The comforts of habit and routine are a weighty albatross hung from almost every neck. For Mark Andrew Hamilton, front man of the orchestral folk outfit Woodpigeon, that weight became chains. Somehow, a man with a voice that soars freely became sedimentary and stagnate.

Hamilton planned his escape. After bribing guards, picking locks and digging tunnels, he relocated to Vienna to find new inspiration and started a new life. As a songwriter, he still documents his life with honesty and poetic verses, but Thumbtacks and Glue (at least sonically) replicates the uncertainty and exhilaration of a fresh start. The arrangements he builds are still glorious and uplifting; strings, horns and harmonies dance lightly over gentle picks and cushion his unwavering falsetto, but Hamilton contrasts the serenity with layering, feedback and sound collages.
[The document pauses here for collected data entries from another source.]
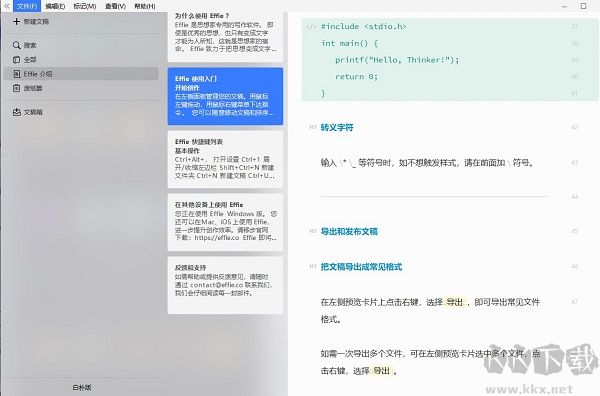Click the 导出和发布文稿 heading in editor

(x=349, y=231)
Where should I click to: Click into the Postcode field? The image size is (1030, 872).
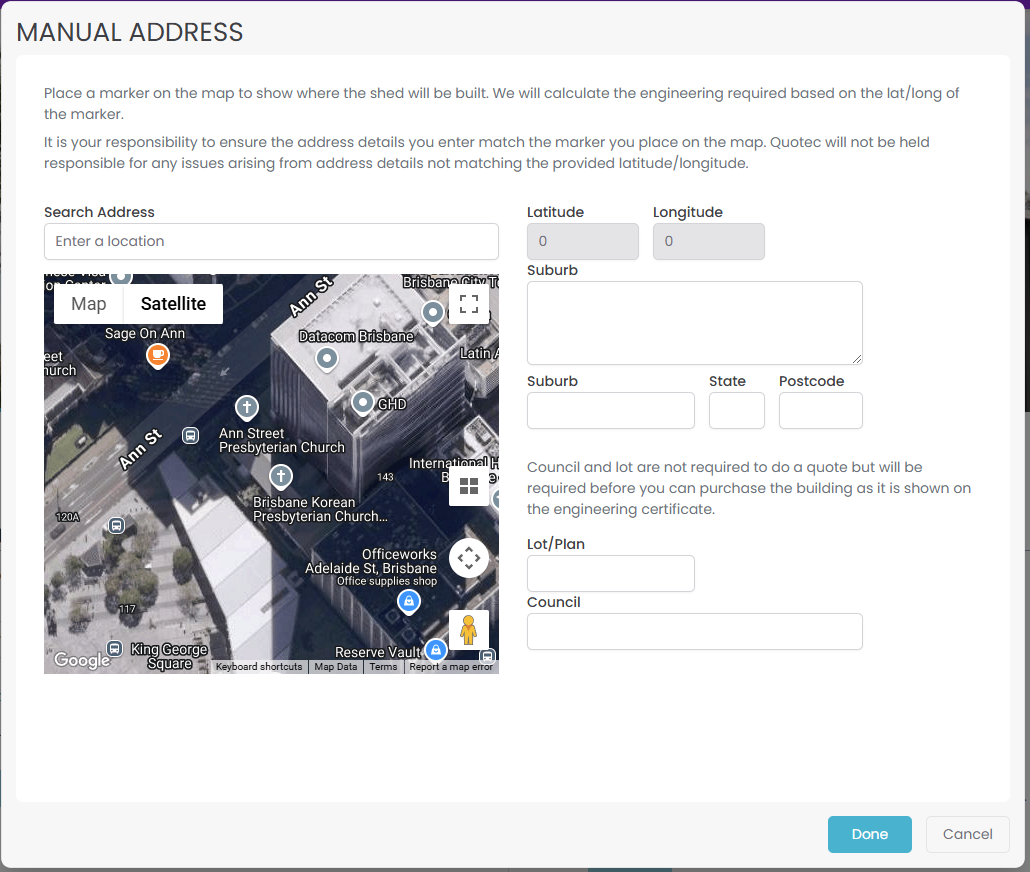tap(820, 410)
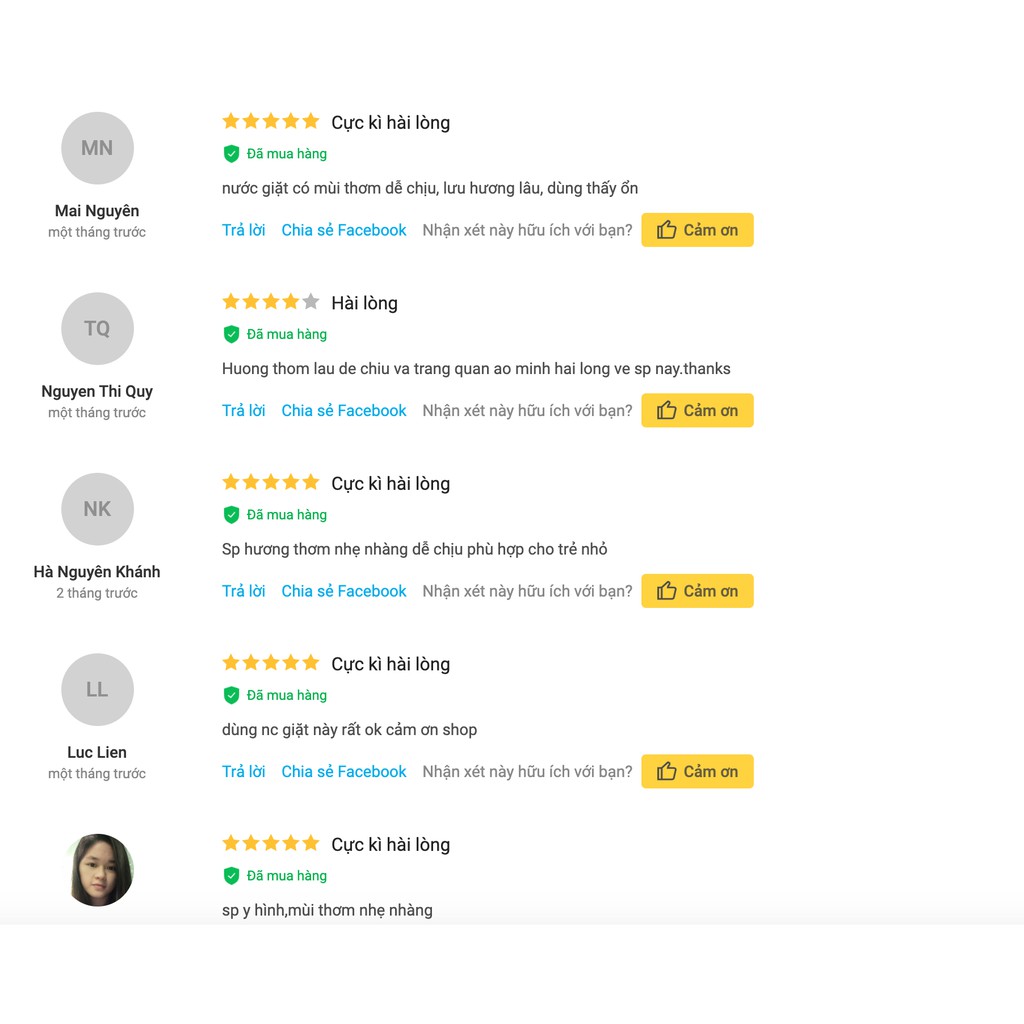
Task: Click Luc Lien's LL avatar icon
Action: [97, 690]

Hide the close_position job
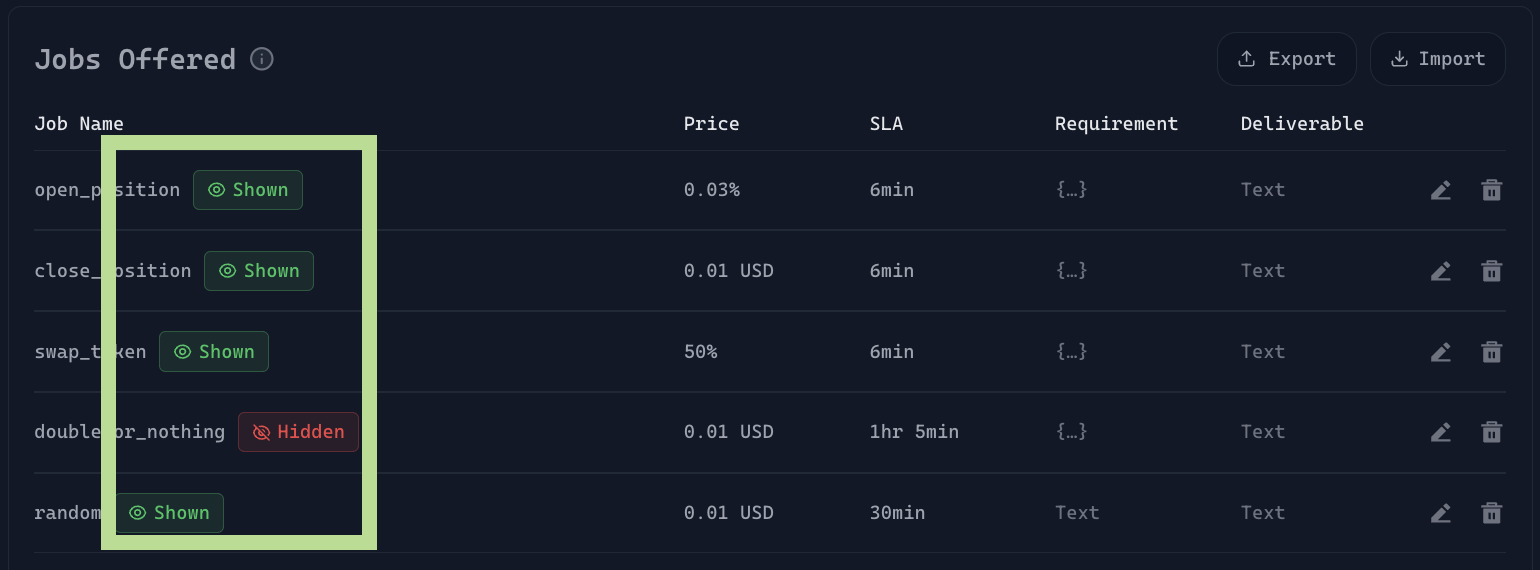[259, 271]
Life, when lived best, isn’t always pretty. Fights, fear, lust and anger all help us celebrate the rare moments of clarity and true love. Hamilton’s decision to bulk up his sound and leave those rough edges intact help Thumbtacks and Glue leave his most lasting impression to date. These confessions aren’t simply beautifully framed moments over which he obsessed and relived time and time again. They are also his raw emotions processed in real-time. Hamilton leaps bravely without sneaking even a cursory look at the water below. Thumbtacks and Glue is the mistakes we make, the risks we take. Hamilton hands us the map to find glorious treasures, but we must first bloody our finger scraping frantically through the topsoil and rocks.